Ogni Stato che può dirsi felice per aver contribuito alla loro liberazione, partecipando in grande schiera con le più sofisticate armi di “liberazione di massa”, oggi si prodigano ad accogliere il prodotto delle loro fatiche umanitarie riconoscendoli come cittadini d’Europa. Accanto e per conto della NATO ci prodigammo umanamente nel sostenere il mercenariato moderato anti Assad; poi ci siamo accorti che eravamo per l’ennesima volta dalla parte sbagliata, quella americana; adesso per rimediare bombardiamo tutti.
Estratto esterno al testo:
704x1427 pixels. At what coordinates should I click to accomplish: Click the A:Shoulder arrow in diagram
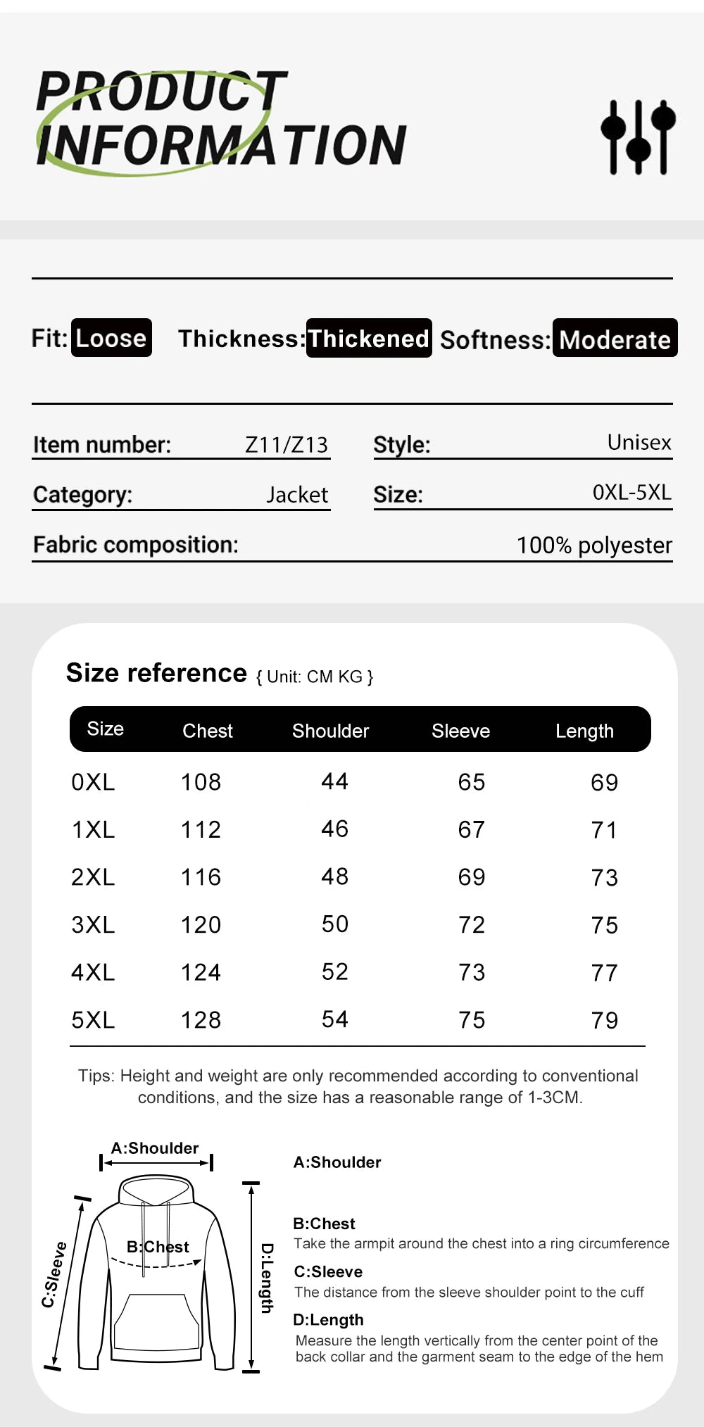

Come tanti “picciotti” siamo sempre “a disposizione”. Sono passati quattro anni da quando una coalizione di 15 Stati europei ha distrutto il delicato tessuto tribale su cui si reggeva la Libia, che allora rappresentava il più avanzato Stato laico dell’Africa e oggi è semplicemente un non Stato, ricco di risorse per noi europei, che presto si trasformerà in una provincia meridionale dell’Europa e i cui cittadini scampati dal mare, reclamano un loro pieno diritto sulla base della Lex Iulia de civitate, virtualmente mai abrogata, di essere riconosciuti a tutti gli effetti cittadini europei.

Mario Rossi

La Lex Iulia de civitate latinis danda fu una legge romana promulgata da Lucio Giulio Cesare nel 90 a.C. Venne promulgata durante il periodo della Guerra sociale con lo scopo di concedere agli alleati fedeli (e ai ribelli ravveduti) gli stessi diritti dei cittadini romani. Con questa legge Cesare mirava a ingraziarsi il popolo e a schierarlo contro i suoi nemici, in quanto essere cittadino romano comportava grandi privilegi.